Abidin Dino baştan sona Yaşar Kemal ile sadece insan suretleri üzerine odaklanmış “Yüzler”kitabında; yaşı doksanı aşmış trahomdan gözlerini yitirmiş, baston niyetine yanındaki altı, yedi yaşlarındaki kız çocuğundan destek alarak Adana çarşısında yürüyüp yanlarına gelen bir ha(l)k ozanına sözü getirip bağlar.
Yaşar Kemal de sözü pekiştirerek onu çok iyi bildiğini ve adının da “Serbesti” olduğunu ekleyip; “Yüzünü hiç unutmadım, gülümsemesini de! Hayatım boyunca o gün bu gündür böylesine gülümseyen hiç bir kişiye rastlamadım. Ve o gülümsedikçe yanındaki küçük kız da gülümserdi. Saz da çalardı.” der.

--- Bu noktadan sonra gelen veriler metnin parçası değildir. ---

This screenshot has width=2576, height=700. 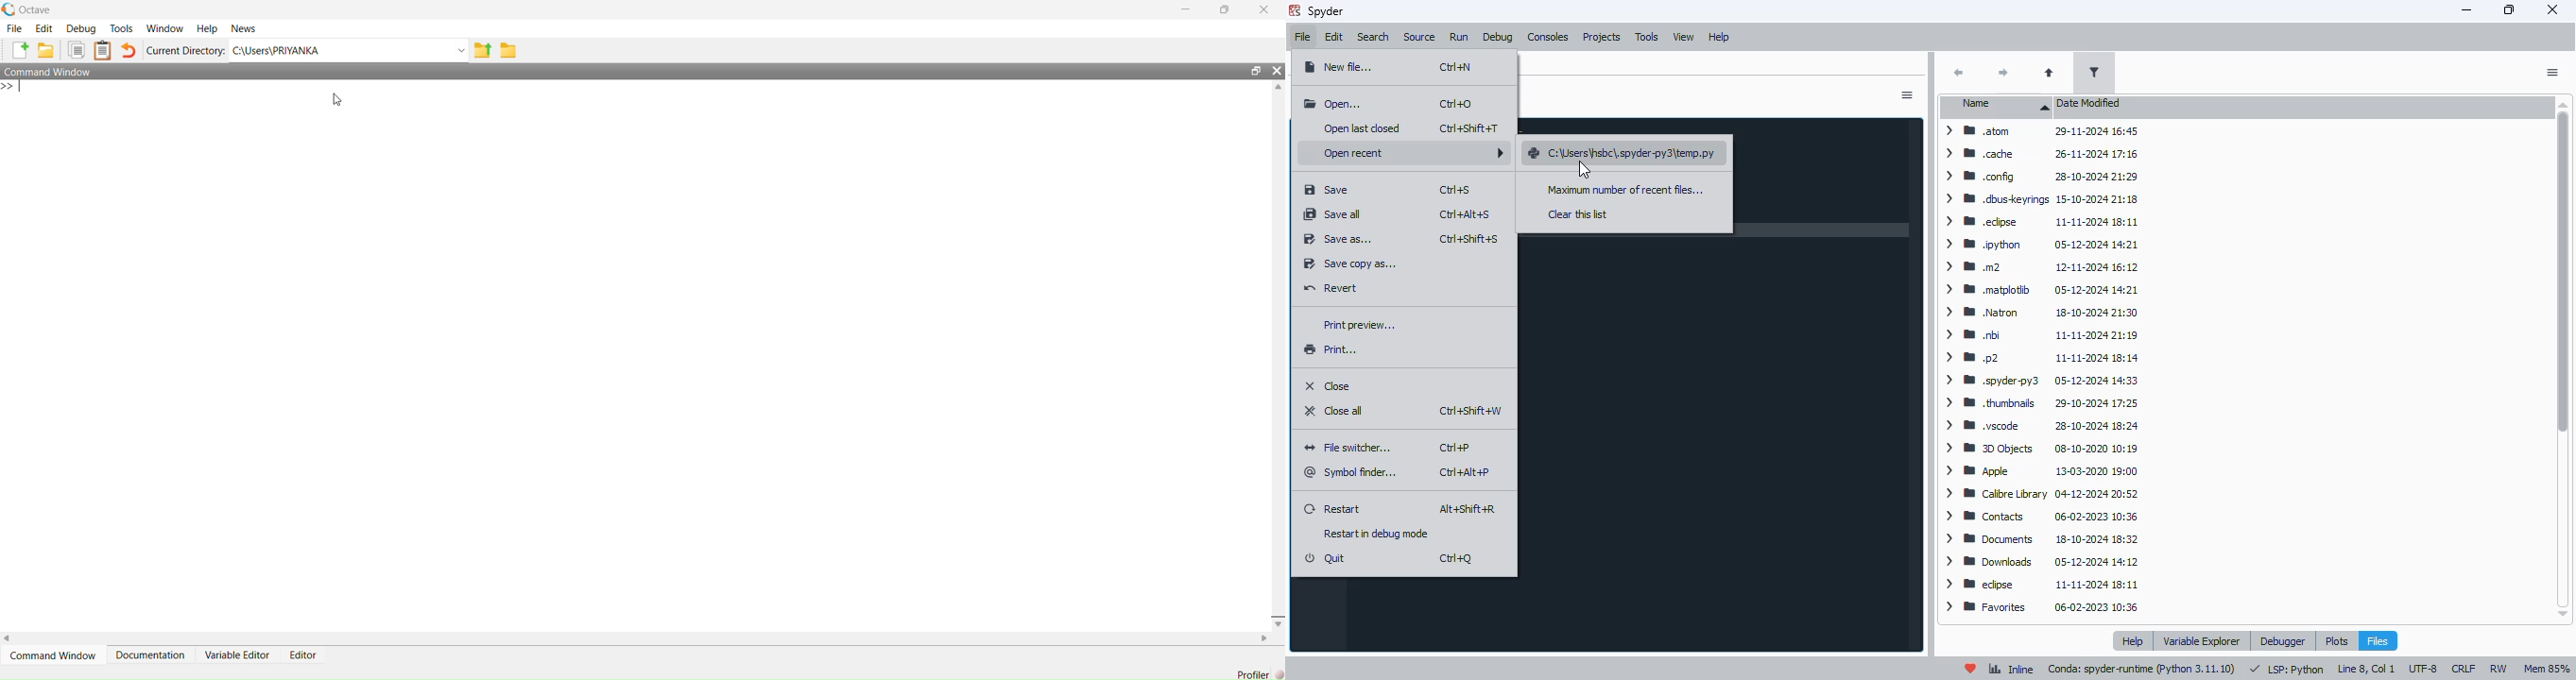 I want to click on symbol finder, so click(x=1353, y=472).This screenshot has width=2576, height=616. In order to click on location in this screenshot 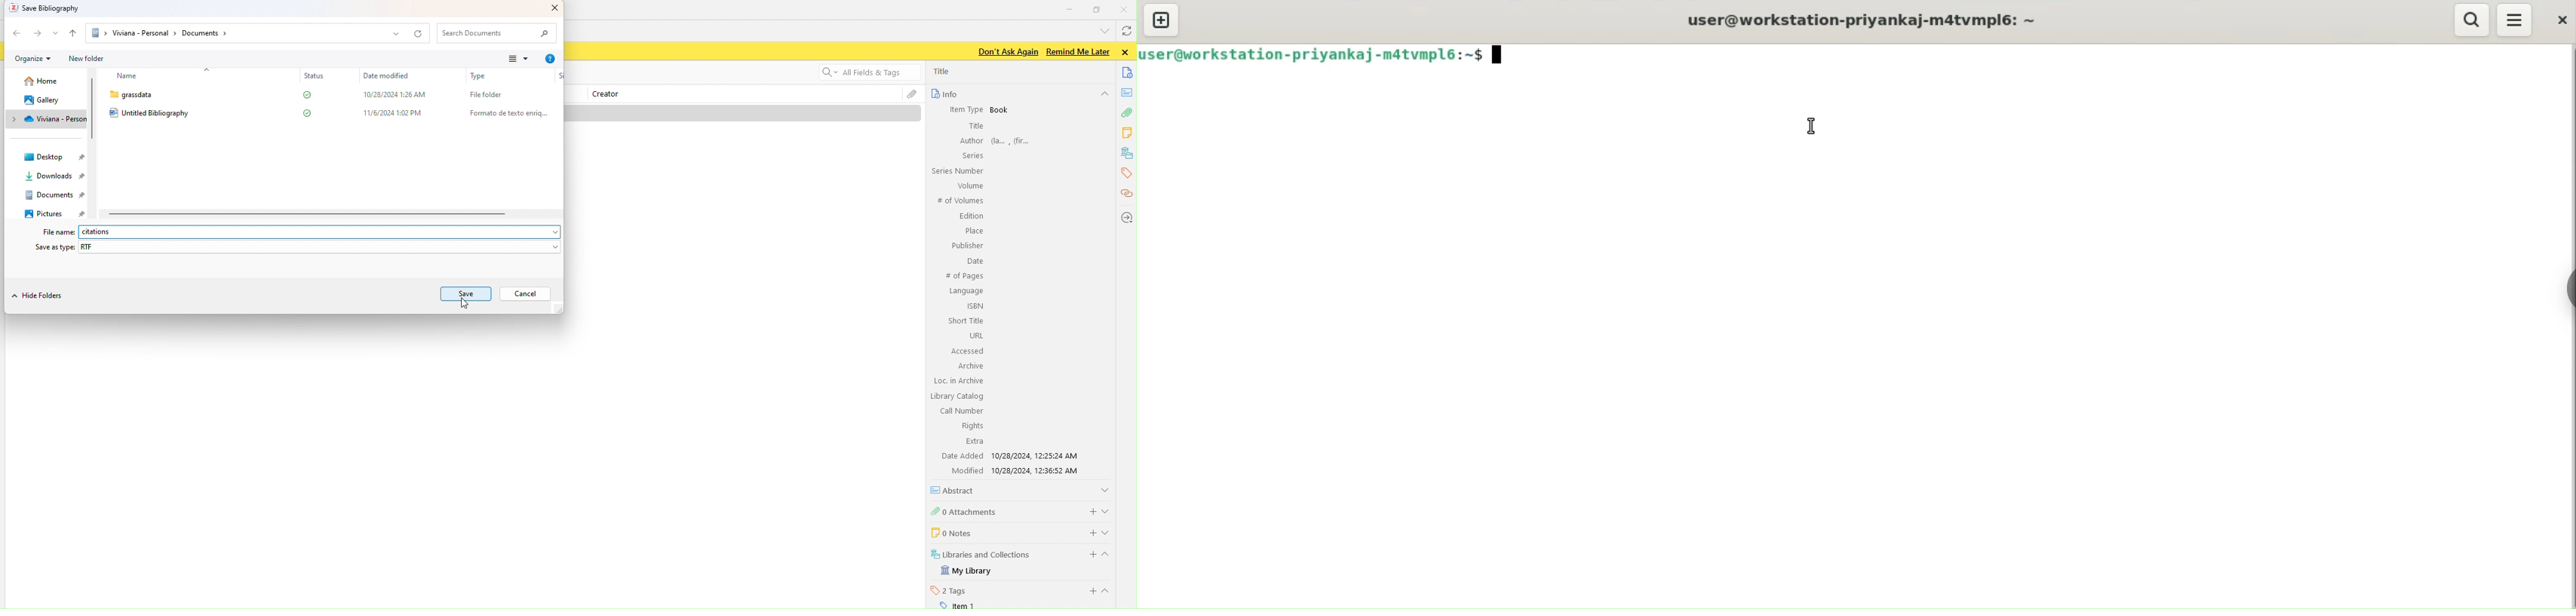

Abidin Dino’nun, GertrudeStein’in dizesini kıskandıracak ‘gül, bir güldür, bir Gül...’üne nazire yaparcasına “o adam bir gül ilahisi okuyordu” sözüne karşı “dur size Nesimi’nin o şiirini okuyayım” der Yaşar Kemal ve başlar ezberinden okumaya.
Adana çarşısındaki o tanıklığın tarihi 1941’dir ve iki usta tam yarım asır (51 yıl) sonra 1991’de bu muhabbeti yaparlar. Ve sonra Yüzler kitabına malzeme olur.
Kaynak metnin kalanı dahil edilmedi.